Preliminary Evaluation of Human Immunodeficiency Virus Type 1 (HIV-1) Immunogen in Children with HIV-1 Infection

Sei, Shizuko
Sandelli, Susan L.
Theofan, Georgia
Ratto-Kim, Silvia
Kumagai, Mutsuko
Loomis-Price, Lawrence D.
Cox, Josephine H.
Jarosinski, Paul
Walsek, Claire M.
Brouwers, Pim
Venzon, David J.
Xu, Jing
Pizzo, Philip A.
Moss, Ronald B.
Robb, Merlin L.
Wood, Lauren V.

¹HIV and AIDS Malignancy Branch
²Pediatric Branch
³Biostatistics and Data Management Section, National Cancer Institute
⁴Departments of Pharmacy, Clinical Center, National Institutes of Health, Bethesda
⁵Departments of Nursing, Clinical Center, National Institutes of Health, Bethesda
⁶HIV Clinical Interface Laboratory, SAIC-Frederick, National Cancer Institute—Frederick Cancer Research and Development Center, Frederick
⁷HIV Laboratory, Henry M. Jackson Foundation
⁸Department of Retrovirology, Walter Reed Army Institute of Research, Rockville, Maryland
⁹The Immune Response Corporation, Carlsbad, California
¹⁰Center for Biostatistics in AIDS Research, Harvard School of Public Health, Boston, Massachusetts

^aPresent affiliations:First Department of Internal Medicine, Kurume University School of Medicine, Kurume, Japan (M.K.); Texas Children's Cancer Center, Baylor College of Medicine, Houston (P.B.); Department of Pediatrics, Harvard Medical School, and Department of Medicine, Children's Hospital, Boston, Massachusetts (P.P.).

Reprints or correspondence:Shizuko Sei, HIV Clinical Interface Laboratory, SAIC Frederick, NCI-FCRDC, NIH, Bldg. 322, Rm. 27B, Frederick, MD 21702 ([email protected]).

Received 30 December 1998; revised 16 April 1999

Presented in part:2nd International Symposium on Pediatric AIDS, Thailand, March 1997.

The content of this publication does not necessarily reflect the views or policies of the Department of Health and Human Services, US Army or the Department of Defense, nor does mention of trade names, commercial products, or organization imply endorsement by the US Government. The study was approved by the Institutional Review Board, National Cancer Institute, and written informed consent was obtained from the parent or legal guardian of each child.

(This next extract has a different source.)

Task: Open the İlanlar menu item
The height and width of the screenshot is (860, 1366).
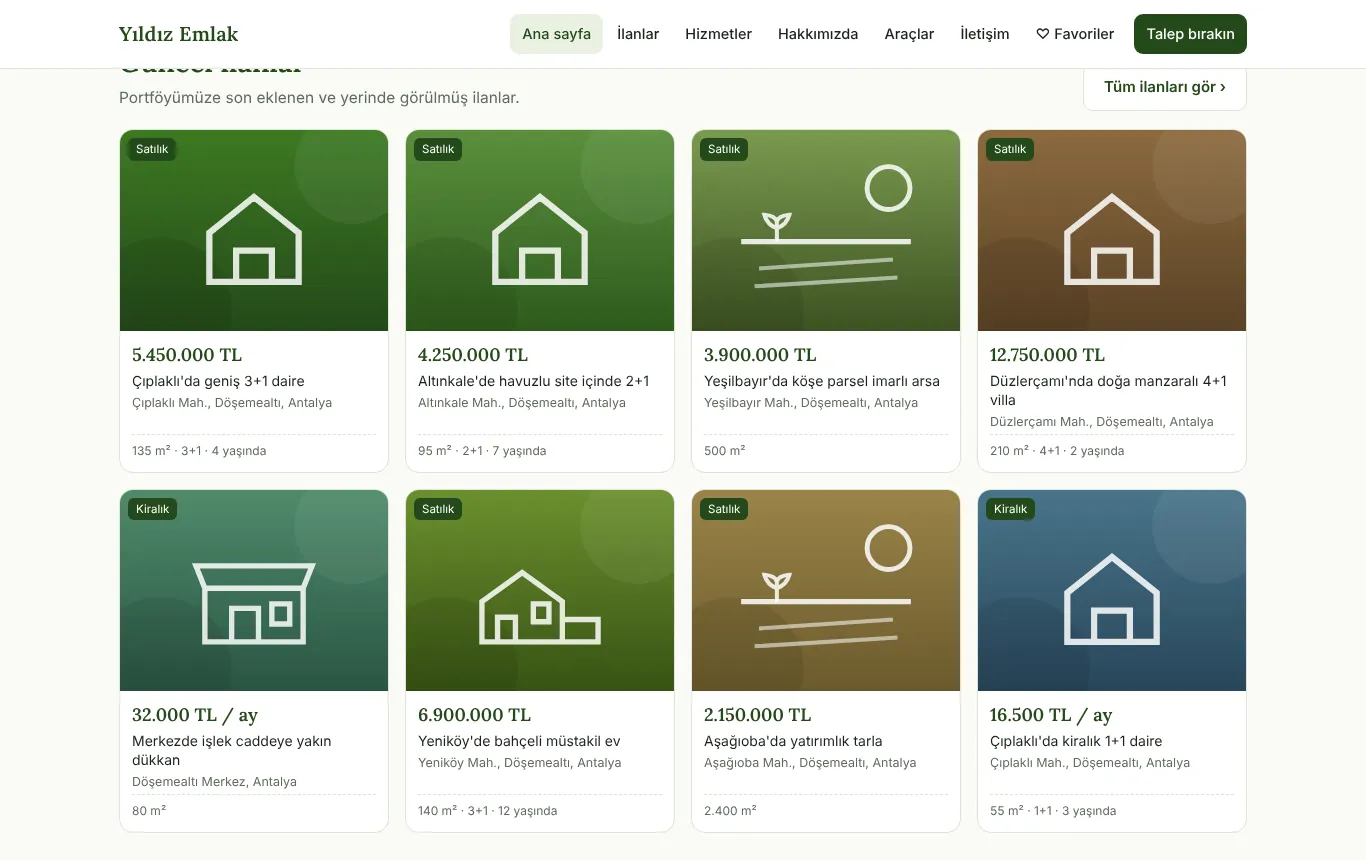Action: (638, 34)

Financial support:This work was supported, in part, by Cooperative Agreement DAMD 17-93-V-3004 between US Army Medical Research and Material Command and the Henry M. Jackson Foundation for the Advancement of Military Medicine. M.K. is a recipient of a fellowship grant supported by the Immune Response Corporation under the Clinical Trial Agreement no. 0418.

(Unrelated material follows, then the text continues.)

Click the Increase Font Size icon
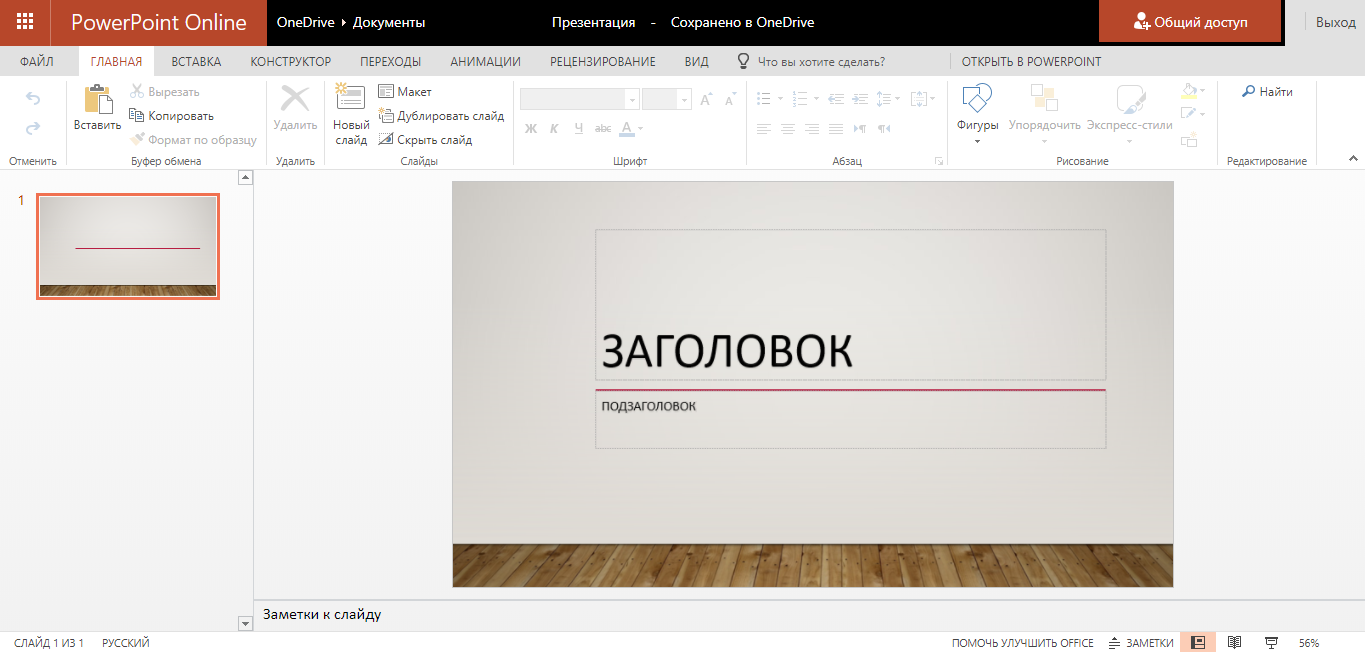Viewport: 1365px width, 652px height. 706,97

Journal of Infectious Diseases 180(3):p 626-640, September 1999. | DOI: 10.1086/314944

The safety and preliminary activity of human immunodeficiency virus type 1 (HIV-1) immunogen were evaluated in 10 HIV-1—infected children with disease stage N1,2 or A1,2. Multiple inoculations of 2.5 or 10 units (U) of HIV-1 immunogen were safe and well tolerated without an acceleration of disease progression. When antiretroviral agents were coadministered, the 10 U dose appeared to be associated with more sustained reduction in plasma HIV-1 RNA than the 2.5 U dose (median log₁₀ HIV-1 RNA at month 18, 3.07 vs. 4.01 copies/mL in 10 U [n = 4 ] vs. 2.5 U [n = 3], respectively; P = .034). Levels of regulated-on-activation, normal T cell—expressed and —secreted chemokine produced from HIV-1 immunogen—stimulated lymphocytes in vitro were increased in the children who had HIV-1 immunogen—specific antibody responses (P < .02) and appeared to be inversely correlated with levels of plasma HIV-1 RNA (P < .01). These preliminary data warrant larger studies to determine the effectiveness of adjunctive therapy with HIV-1 immunogen in children with HIV-1 infection.